Wouldn't worry with your Wills as you'll need to do them here with a Notary.


----------



## canoeman (Mar 3, 2011)

Where's the edit function? Apolsille spelling incorrect should be *Apostille *


----------



## anapedrosa (Mar 21, 2011)

Thank you both. I will visit the consulate here, I'll add this to the growing list of questions I have for my next visit.

In terms of the wills, I believe that we need to have our wills translated and notarized to be recognized in Portugal. My OH is Canadian, so his preferences will be respected. Mine will have to follow Portuguese law for property in Portugal as I have dual citizenship. So many little things to tend to.


----------



## canoeman (Mar 3, 2011)

It's normal to do the Will here, so terms etc although following your husbands preferences aren't in conflict with Portuguese law, yet would still be legal in Canada, as when the inevitable happens the Will still reguires "proving" as legal under Canadian Law. Whereas you needn't make a Will because of Portuguese Law on succession.

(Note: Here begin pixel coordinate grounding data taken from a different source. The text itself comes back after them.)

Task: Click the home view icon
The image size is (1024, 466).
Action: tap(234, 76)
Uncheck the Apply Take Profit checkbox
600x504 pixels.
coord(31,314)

It's like your property until it's built and a legal entity you can't include it as easily as say we would in UK and refer to any property owned jointly or separately. So save some money and do it here, also Portuguese Wills can't be added to with codicils, new Wills are required with any changes.


----------



## anapedrosa (Mar 21, 2011)

I just went and checked my e-mail trail with a solicitor and realized that you are right with regards to the wills, we are better off writing them in Portugal as a Canadian will would need to be translated and require an Apostille (Had to look up Apostille to understand implications). Our marriage certificate will need an Apostille so that my husband (to be - getting married this summer after 10 years). My 'to do' list continues to grow.


----------



## canoeman (Mar 3, 2011)

As might your driving licences, something else for your Consulate list.


----------



## anapedrosa (Mar 21, 2011)

canoeman said:


> As might your driving licences, something else for your Consulate list.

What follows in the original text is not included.